To End All Wars: A Story of Protest and Patriotism in the First World War
In this brilliant new work of history, Adam Hochschild follows a group of characters connected by blood ties, close friendships or personal enmities and shows how the war exposed the divisions between them. They include the brother and sister whose views on the war could not have been more diametrically opposed he a career soldier, she a committed pacifist; the politician whose job was to send young men who refused conscription to prison, yet whose godson was one of those young men and the suffragette sisters, one of whom passionately supported the war and one of whom was equally passionately opposed to it. Through these divided families, Hochschild paints a vivid picture of Britain poised between the optimism of the Victorian era and the era of Auschwitz and the Gulag a divided country, fractured by the seismic upheaval of the Great War and its aftermath.
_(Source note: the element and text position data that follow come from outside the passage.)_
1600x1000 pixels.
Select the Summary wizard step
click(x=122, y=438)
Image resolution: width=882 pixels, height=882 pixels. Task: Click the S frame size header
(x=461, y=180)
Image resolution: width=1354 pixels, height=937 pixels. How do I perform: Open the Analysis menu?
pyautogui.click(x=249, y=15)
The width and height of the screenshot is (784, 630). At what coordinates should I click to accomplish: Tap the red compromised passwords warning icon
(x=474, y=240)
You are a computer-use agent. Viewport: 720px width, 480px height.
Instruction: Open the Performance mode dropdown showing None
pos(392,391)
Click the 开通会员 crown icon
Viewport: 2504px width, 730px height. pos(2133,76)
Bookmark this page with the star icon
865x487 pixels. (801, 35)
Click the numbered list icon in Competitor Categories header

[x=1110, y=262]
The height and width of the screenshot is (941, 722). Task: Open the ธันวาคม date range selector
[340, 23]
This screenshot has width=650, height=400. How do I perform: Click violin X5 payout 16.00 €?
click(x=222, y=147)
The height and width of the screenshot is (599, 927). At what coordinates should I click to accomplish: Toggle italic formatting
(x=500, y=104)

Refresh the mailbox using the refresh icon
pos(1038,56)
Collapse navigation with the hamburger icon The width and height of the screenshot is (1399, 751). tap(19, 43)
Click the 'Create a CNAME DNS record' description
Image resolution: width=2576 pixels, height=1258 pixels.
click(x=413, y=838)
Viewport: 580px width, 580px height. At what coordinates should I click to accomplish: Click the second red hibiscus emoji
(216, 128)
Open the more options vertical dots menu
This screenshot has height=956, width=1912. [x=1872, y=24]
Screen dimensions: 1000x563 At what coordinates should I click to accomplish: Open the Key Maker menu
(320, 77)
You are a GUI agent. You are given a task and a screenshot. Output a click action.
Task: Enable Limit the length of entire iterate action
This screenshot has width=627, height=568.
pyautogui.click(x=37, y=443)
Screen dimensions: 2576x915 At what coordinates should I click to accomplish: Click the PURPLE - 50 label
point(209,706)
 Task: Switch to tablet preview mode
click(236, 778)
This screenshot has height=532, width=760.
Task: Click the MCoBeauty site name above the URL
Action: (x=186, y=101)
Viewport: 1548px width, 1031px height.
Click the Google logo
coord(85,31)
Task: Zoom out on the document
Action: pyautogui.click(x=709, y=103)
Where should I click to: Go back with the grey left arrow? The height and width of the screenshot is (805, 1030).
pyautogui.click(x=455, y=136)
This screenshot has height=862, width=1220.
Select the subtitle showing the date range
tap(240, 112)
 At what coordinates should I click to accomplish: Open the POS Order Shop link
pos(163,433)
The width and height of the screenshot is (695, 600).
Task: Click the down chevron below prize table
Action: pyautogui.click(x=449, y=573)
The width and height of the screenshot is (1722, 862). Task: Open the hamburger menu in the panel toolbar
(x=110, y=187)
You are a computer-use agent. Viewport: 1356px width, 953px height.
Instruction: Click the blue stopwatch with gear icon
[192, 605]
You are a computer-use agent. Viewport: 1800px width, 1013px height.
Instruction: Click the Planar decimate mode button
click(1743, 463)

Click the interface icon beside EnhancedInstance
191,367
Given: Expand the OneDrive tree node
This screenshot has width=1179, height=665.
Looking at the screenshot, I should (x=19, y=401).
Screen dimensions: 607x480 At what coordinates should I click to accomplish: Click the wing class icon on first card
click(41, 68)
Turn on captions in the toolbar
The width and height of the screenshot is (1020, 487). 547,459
"This is a book to make one feel deeply and painfully, and also to think hard." - Christopher Hitchens, "New York Times Book Review" "Hochschild brings fresh drama to the story, and explores it in provocative ways . . . Exemplary in all respects." - Jonathan Yardley, "Washington Post "In this deeply moving history of the so-called Great War, those opposing its mindless folly receive equal billing with the politicians, generals, and propagandists obdurately insisting on its perpetuation. Implicit in Adam Hochschild's account is this chilling warning: once governments become captive of wars they purport to control, they turn next on their own people." - Andrew J. Bacevich, author of "Washington Rules: America's Path to Permanent War
Adam Hochschild is an award-winning author of six books, mostly on subjects related to human rights. King Leopold's Ghost was the winner of the prestigious Duff Cooper Prize and Bury the Chains was longlisted for the Samuel Johnson Prize. He lives in San Francisco and teaches at the Graduate School of Journalism at the University of California at Berkeley.